Cela avait été une aube magnifique, irréelle comme un plateau de cinéma aux éclairages mal réglés.
Trop épuisés, nous avions eu du mal à trouver le sommeil. Je m’étais mis à rire, de fatigue, d’énervement — j’étais comme ivre et tout mon corps me faisait mal.
Pour me défaire de Catherine qui me martelait le torse de coups de poing, je lui avais expliqué que le globe orange de la véranda, de plus en plus pâle à mesure qu’un soleil gris et noir s’arrachait à l’étreinte de sa moitié noyée, me faisait penser au lampion rouge des bordels du siècle dernier.
« ... sauf que dans le cas présent ce serait plutôt pour les passants une invite à passer leur chemin, et non à monter nous rejoindre...
— Le lampion rouge des bordels, hein ? Et si quelqu’un se trompait ? Si quelqu’un montait quand même ?
— Tu veux qu’on laisse allumé la prochaine fois, ma chérie ? Peut-être qu’une de ces jeunes femmes qui passent leurs journées à regarder la mer sans la voir viendra nous demander asile, qu’en dis-tu ?
— Espèce de salaud ! Et si c’était un homme, qu’est-ce que tu ferais ?
— On n’a qu’à dire que c’est la même chose. Il faut que le jeu soit équitable, pas vrai ?
— Ma foi, vu sous cet angle...
— Chiche ?
— Tu n’es pas sérieux ?
— Et toi ?
— ...
— Mais attention, pas de triche entre nous, d’accord ? On se contente juste de laisser allumé.
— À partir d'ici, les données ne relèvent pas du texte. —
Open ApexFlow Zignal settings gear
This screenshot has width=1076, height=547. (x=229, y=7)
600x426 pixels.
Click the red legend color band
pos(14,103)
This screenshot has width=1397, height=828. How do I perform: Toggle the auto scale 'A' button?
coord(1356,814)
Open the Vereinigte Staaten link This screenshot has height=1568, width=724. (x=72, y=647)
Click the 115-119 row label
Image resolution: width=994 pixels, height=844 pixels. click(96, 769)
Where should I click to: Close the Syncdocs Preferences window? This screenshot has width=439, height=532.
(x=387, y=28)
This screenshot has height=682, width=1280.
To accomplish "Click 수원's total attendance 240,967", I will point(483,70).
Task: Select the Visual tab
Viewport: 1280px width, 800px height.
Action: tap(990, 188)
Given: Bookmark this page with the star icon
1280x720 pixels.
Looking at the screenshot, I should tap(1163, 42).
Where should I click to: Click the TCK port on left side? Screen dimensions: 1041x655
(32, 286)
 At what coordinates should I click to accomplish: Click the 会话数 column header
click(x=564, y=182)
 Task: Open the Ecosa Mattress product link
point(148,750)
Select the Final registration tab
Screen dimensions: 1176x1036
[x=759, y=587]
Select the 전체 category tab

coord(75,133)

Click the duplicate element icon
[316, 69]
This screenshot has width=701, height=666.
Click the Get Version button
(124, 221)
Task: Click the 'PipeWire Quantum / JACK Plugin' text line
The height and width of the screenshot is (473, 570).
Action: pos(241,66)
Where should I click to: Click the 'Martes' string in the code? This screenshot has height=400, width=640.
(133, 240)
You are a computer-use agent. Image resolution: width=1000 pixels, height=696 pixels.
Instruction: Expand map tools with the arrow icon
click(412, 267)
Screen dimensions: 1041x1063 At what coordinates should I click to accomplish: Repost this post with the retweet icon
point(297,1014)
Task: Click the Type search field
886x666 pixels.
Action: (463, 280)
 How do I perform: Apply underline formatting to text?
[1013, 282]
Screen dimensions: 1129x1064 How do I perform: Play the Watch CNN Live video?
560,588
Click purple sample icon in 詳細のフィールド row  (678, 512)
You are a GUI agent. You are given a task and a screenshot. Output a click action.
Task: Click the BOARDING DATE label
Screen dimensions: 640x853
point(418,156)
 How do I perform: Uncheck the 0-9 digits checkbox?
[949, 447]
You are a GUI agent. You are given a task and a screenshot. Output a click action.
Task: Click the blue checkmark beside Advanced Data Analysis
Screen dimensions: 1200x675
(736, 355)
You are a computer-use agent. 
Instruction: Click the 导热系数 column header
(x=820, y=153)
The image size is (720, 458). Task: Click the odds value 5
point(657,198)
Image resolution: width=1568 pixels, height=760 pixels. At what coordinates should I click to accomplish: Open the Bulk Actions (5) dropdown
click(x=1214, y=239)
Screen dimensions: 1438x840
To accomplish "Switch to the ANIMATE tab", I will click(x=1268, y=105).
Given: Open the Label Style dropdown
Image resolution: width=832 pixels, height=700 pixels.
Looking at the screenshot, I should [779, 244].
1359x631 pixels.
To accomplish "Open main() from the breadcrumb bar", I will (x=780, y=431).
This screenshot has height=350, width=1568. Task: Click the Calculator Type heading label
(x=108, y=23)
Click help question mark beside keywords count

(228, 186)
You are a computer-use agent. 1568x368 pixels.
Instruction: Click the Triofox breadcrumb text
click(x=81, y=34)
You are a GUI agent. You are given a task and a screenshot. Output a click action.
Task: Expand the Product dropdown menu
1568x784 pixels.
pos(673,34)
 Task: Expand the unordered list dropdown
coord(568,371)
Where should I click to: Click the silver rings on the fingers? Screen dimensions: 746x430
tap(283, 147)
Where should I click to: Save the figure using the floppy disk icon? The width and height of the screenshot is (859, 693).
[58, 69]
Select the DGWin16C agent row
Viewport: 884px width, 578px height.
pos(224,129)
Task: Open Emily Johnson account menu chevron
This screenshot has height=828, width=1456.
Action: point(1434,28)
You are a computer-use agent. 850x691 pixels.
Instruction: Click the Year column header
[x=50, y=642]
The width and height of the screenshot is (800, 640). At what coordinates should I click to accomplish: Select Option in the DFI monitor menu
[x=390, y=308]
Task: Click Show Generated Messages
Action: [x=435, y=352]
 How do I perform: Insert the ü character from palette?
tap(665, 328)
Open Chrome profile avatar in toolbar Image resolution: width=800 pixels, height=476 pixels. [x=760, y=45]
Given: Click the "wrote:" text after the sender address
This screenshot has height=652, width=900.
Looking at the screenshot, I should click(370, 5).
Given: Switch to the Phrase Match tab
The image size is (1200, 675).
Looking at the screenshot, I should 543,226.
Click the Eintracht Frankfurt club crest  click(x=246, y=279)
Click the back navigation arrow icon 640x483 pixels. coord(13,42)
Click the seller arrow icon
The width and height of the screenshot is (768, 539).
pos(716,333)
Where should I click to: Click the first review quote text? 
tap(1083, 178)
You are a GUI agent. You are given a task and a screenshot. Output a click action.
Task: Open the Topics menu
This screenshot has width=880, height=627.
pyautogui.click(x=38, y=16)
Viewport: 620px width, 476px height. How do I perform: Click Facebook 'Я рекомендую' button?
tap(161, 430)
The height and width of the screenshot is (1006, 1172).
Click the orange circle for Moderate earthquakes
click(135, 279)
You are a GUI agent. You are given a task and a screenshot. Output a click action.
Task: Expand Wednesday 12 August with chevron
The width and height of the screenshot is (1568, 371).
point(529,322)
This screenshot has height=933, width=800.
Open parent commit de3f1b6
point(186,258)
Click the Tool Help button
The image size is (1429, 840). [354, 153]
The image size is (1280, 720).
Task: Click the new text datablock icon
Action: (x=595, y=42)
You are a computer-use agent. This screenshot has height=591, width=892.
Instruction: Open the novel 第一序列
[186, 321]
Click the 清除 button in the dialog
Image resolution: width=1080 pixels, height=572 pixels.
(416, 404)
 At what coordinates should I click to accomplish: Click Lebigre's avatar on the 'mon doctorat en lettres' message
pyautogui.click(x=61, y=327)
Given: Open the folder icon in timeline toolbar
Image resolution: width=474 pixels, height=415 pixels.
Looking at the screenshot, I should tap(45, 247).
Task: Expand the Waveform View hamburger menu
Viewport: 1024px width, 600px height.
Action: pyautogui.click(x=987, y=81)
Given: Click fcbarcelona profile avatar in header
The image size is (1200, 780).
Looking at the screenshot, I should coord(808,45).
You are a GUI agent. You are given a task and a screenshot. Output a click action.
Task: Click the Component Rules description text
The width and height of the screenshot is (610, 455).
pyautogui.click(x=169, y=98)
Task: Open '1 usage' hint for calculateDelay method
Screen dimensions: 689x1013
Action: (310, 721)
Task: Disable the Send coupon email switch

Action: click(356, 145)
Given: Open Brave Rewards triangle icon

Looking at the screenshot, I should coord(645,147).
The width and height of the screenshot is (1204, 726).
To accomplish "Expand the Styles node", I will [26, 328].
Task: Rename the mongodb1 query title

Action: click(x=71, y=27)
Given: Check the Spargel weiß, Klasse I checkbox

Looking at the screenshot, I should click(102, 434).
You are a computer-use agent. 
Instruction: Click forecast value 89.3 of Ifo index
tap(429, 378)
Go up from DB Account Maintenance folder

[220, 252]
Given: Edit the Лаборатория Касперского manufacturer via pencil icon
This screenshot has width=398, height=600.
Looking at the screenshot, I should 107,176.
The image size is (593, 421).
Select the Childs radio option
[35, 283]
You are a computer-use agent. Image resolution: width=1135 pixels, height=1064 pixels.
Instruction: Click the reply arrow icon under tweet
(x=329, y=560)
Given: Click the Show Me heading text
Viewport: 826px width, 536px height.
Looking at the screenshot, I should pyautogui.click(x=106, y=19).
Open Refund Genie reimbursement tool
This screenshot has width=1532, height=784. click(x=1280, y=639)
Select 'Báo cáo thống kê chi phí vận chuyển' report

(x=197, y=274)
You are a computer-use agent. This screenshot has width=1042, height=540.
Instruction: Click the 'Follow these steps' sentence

Pas le droit de ramener à la maison quelqu’un qu’on aurait rencontré en-dehors. Juste la lumière allumée.
— Et la porte ouverte.
— Hein ?
— Et la porte ouverte. Sinon ça ne marchera jamais.
— Et la porte ouverte, bien sûr. »
Ce n’était qu’un jeu, bien sûr : une porte ouverte sur un monde bien plus vaste que l’enclos moite de la chambre du premier, mais qui ne faisait que la répéter ; un simple écran de cinéma sur lequel nous projetions l’image de notre nudité double et pourtant indivisible — de ce dédoublement, ne pouvait-on espérer un redoublement de la passion érotique qui nous unissait ?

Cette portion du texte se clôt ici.